Hi no-zombie that’s interesting. I remember for a while Ray Franz was selling a book called Paul’s Idea of Community: The Early Christian House Churches by Robert Banks, which made an argument along the lines you indicate. Some who leave JWs go down that root, which is not only closer to early Christianity, but closer to the early Bible Students too. In some ways the Christadelphians are similar to the early Bible Students in structure. What Christadelphians gain in congregational autonomy they lose in unity and effectiveness. Consider that in the early 1940s there were around 100,000 of both JWs and Christadelphains, and after more than 80 years of tighter control among JWs and maintained autonomy among Christadelphian ecclesias, there are now only around 50,000 Christadelphians worldwide whereas there are nearly 10 million JWs.

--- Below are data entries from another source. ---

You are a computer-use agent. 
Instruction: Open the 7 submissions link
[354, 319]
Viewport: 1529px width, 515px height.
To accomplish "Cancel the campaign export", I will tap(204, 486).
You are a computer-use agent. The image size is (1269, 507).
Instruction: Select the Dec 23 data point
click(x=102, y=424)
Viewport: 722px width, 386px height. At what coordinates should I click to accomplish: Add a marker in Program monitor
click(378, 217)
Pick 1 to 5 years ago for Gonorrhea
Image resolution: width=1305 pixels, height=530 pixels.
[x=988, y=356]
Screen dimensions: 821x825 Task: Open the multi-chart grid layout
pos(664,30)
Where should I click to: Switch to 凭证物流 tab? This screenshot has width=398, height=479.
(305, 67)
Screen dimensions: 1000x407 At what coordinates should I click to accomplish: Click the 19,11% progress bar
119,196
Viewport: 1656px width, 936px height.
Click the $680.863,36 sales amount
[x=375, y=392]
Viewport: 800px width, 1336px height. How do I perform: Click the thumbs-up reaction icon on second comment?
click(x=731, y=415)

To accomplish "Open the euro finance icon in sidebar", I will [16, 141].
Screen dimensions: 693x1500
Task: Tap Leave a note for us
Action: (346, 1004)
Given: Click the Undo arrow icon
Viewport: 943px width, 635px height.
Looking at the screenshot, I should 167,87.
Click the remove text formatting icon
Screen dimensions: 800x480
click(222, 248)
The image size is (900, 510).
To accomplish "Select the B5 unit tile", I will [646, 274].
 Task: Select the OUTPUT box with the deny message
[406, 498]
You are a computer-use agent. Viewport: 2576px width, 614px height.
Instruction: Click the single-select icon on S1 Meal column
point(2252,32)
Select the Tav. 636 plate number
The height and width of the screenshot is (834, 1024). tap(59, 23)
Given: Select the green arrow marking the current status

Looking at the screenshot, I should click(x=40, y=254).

On archaeology and early Christianity I recently got the book Studying the New Testament Through Inscriptions: An Introduction by Clint Burnett. Among other things, he argues that 1st century inscriptions indicate that the title “Lord” for Jesus was connected to his claim to the Davidic throne and not the later Trinitarian idea of divinity.
There’s no doubt that the GB make many mistakes but does that disqualify them from being used by God? When you consider the kinds of mistakes that Moses, David, Paul and Peter made, and the problems in the early churches in Corinth and the churches in Revelation, are the problems of modern JWs in many ways not similar to those?